HOW TO COMPLETE THIS TASK – The copy you give must match the records exactly, except that it holds no images.

DATA UNDER STUDY –
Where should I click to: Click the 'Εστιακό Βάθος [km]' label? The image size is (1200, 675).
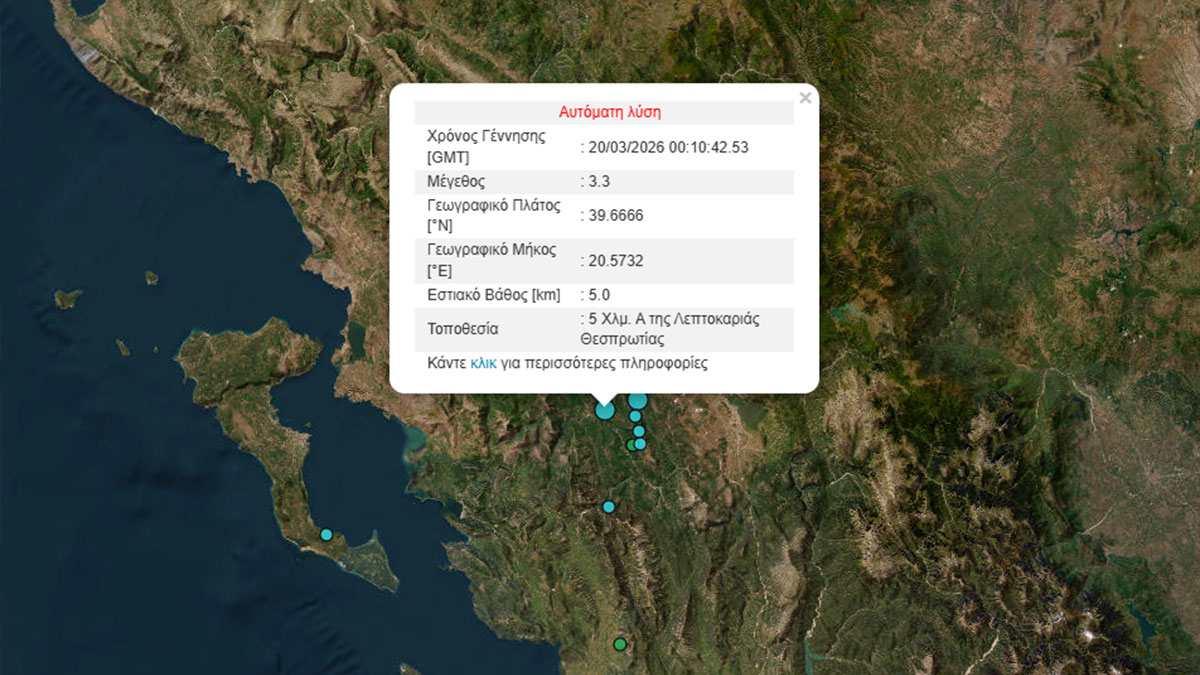493,295
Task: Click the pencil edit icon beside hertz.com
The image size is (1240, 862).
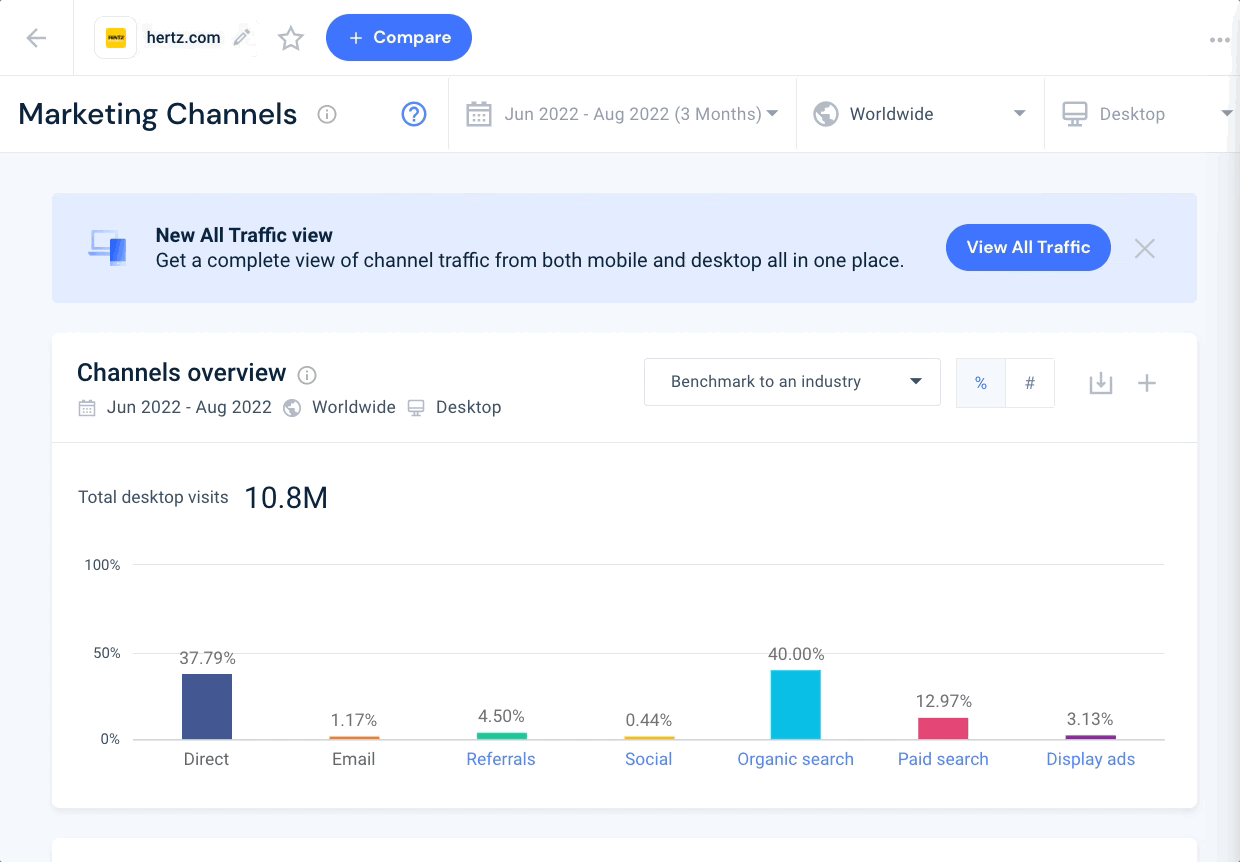Action: coord(242,38)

WRITTEN REPLY –
Where should I click to: Click the 'Εστιακό Βάθος [km]' label? The image size is (1200, 675).
493,295
Task: Click the pencil edit icon beside hertz.com
The image size is (1240, 862).
Action: coord(242,38)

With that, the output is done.